- Date: January 1, 2001
- Season: 2000
- Stadium: Rose Bowl
- Location: Pasadena, California
- Player of the Game: Marques Tuiasosopo (Washington QB)
- Favorite: Purdue by 2 points
- Referee: Jack Childress (ACC)
- Halftime show: University of Washington Husky Marching Band, Purdue All-American Marching Band
- Attendance: 94,392

United States TV coverage
- Network: ABC
- Announcers: Keith Jackson (play-by-play) Tim Brant (analyst) Todd Harris (sideline)

= 2001 Rose Bowl =

American college football game

The 2001 Rose Bowl was a college football bowl game played on January 1, 2001. It was the 87th Rose Bowl Game, and matched the champions of the Big Ten and Pac-10 conferences.

The University of Washington Huskies defeated the Purdue University Boilermakers 34–24. Washington senior quarterback Marques Tuiasosopo was named the Player of the Game.

==Teams==

===Washington Huskies===

In the 2000 season, the Huskies shared the Pacific-10 Conference title with Oregon and Oregon State. Washington had given Oregon State their only defeat of the year 33-30. Oregon gave Washington their only defeat of the year 23-16. Oregon State beat Oregon in the 2000 Civil War game 23-13. Ultimately, it was a 23-37 loss at Wisconsin by Oregon earlier in the season that decided the Rose Bowl representative. With two losses, by the multiple team tie rules Oregon was out of the running. This left Oregon State and Washington, and the Huskies won the head-to-head matchup with the Beavers. Washington, Oregon State, and Oregon were ranked fourth, fifth, and ninth, respectively, in the final regular season AP football poll.

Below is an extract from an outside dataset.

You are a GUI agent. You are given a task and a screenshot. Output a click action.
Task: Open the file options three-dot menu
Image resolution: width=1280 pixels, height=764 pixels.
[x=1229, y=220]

It was the fourteenth Rose Bowl appearance for Washington, but their first since going to three straight in the early 1990s under head coach Don James. Despite their record and ranking, the Huskies were a slight underdog to Purdue.

===Purdue Boilermakers===

The Big Ten champion Purdue Boilermakers were led by quarterback Drew Brees. They did not have a particularly auspicious start, winning against Central Michigan and Kent State before losing at Notre Dame. They defeated Minnesota, but then lost at struggling Penn State. The Boilermakers made surprising wins in October starting with Michigan, at Northwestern, at Wisconsin, and finishing with Ohio State. A 30-10 drubbing at the hands of Michigan State set them back, but a win over Indiana and losses by Michigan and Ohio State left them in a three-way tie with Northwestern and Michigan. Purdue got the Rose Bowl invitation by virtue of the head-to-head victories over both teams.

==Game summary==
===First quarter===
- Washington – Cleman, 1-yard run, 8:33 (Anderson kick)
- Washington – Tuiasosopo, 5-yard run, 4:42 (Anderson kick)

===Second quarter===
- Purdue – Sutherland, 5-yard pass from Drew Brees, 11:32 (Dorsch kick)
- Purdue – Dorsch, 26-yard field goal, 0:26

===Third quarter===
- Washington – Anderson, 47-yard field goal, 13:12
- Purdue – Sutherland, 24-yard pass from Brees, 11:58 (Dorsch kick)
- Washington – Anderson, 42-yard field goal, 6:55

===Fourth quarter===
- Washington – Elstrom, 8-yard pass from Tuiasosopo, 12:00 (Anderson kick)
- Washington – Hurst, 8-yard run, 7:25 (Anderson kick)
- Purdue – Brown, 42-yard run, 6:37 (Dorsch kick)

==Aftermath==
Washington, led by senior quarterback Marques Tuiasosopo, the Rose Bowl MVP, finished the season at 11–1 and was ranked third in the final polls. Rick Neuheisel became the only former Rose Bowl MVP to win a Rose Bowl as head coach.

Oregon State and Oregon both won their bowl games, and the final rankings were Washington 3rd, Oregon State 4th, and Oregon 7th in the final AP poll. Oklahoma, who was undefeated and beat Florida State in the Orange Bowl, was named the national champion. Washington's victory broke a four-game win streak by the Big Ten in the Rose Bowl.

This was Purdue's second Rose Bowl appearance, as both of Purdue's starting Rose Bowl quarterbacks (Bob Griese and Brees) eventually started and won the Super Bowl.